Beaten by Them is a multi-national San Francisco/Melbourne/New York quintet combining cello, guitars, bass, drums and electronics.

Musical style
Beaten by Them's music is generally categorized as post-rock, but has been noted for being difficult to narrow to one specific genre. The band incorporates elements of rock, jazz, ambient, drone and electronic styles and draws comparisons to classical music through its prominent use of cello and compositional style. The cinematic scope of the music has also been likened to film directors such as Werner Herzog and David Lynch.

History
The band was started by Harris and McCormick in early 2005. McCormick was interested in applying the ideas he'd had producing electronic music, particularly with regards to structure, to the guitar based music that Harris was coming up with. McCormick had also been profoundly influenced by his experiences making fully improvised music with San Francisco band Whirr. They enlisted bassist Matheson (whose former band had once opened for Kiss) and began experimentation in an artist basement subspace in the Lower Haight. Their neighbor in the subspace, Swedish-native Bjorkbom, had recently given up experimenting hooking up machines to make trance music, and decided to go full tilt back into playing jazz drums.
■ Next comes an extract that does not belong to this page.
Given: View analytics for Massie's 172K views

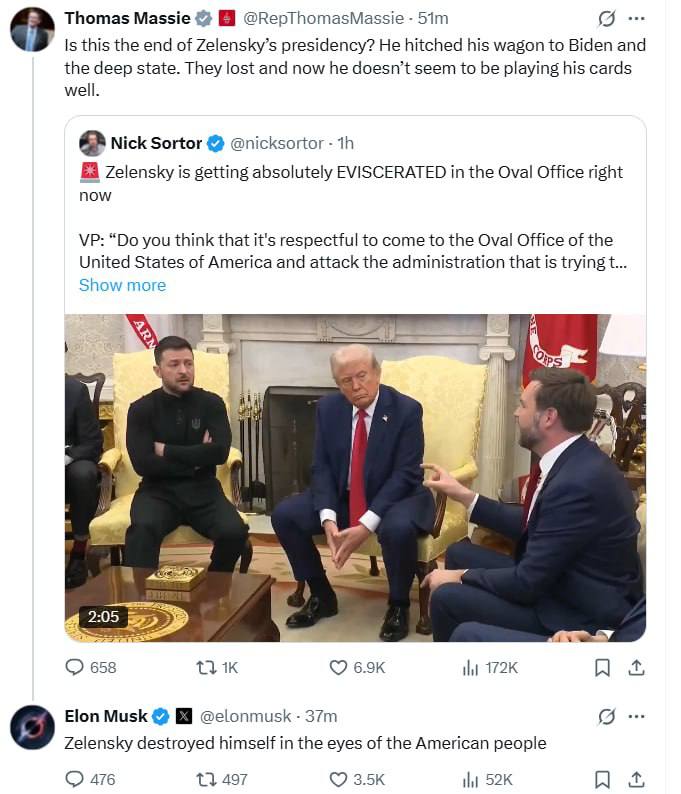Looking at the screenshot, I should click(471, 668).
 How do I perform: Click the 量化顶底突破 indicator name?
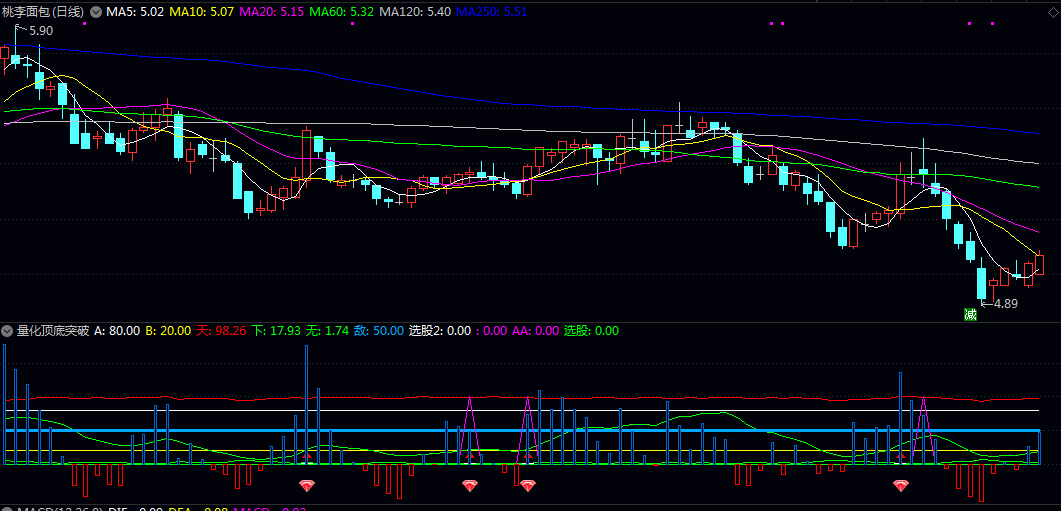tap(53, 331)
McCormick managed to convince him that he could approach this band's music like jazz. Tucker joined the band after overhearing a phone conversation on the street between McCormick and Harris about needing to find a cellist. That first year they recorded their first demo, resulting in one track which later got released: Steam. Their first public performance was at the Connecticut Yankee in San Francisco in November 2005.

Both Australians, Harris and McCormick moved to Melbourne at the end of 2005, but decided to try to keep the band going regardless of geography. They returned to the US in May 2006 to tour on the West Coast, as well as record their first album, Signs of Life, at Tiny Telephone, San Francisco over 3 days. Post-production was carried out by Harris and McCormick themselves upon return to their Logicpole studio in Melbourne. The album was released in December 2007 via Logicpole.  The original lineup came apart after when Bjorkbom and Matheson had issues preventing them traveling to Europe where the band was booked to play.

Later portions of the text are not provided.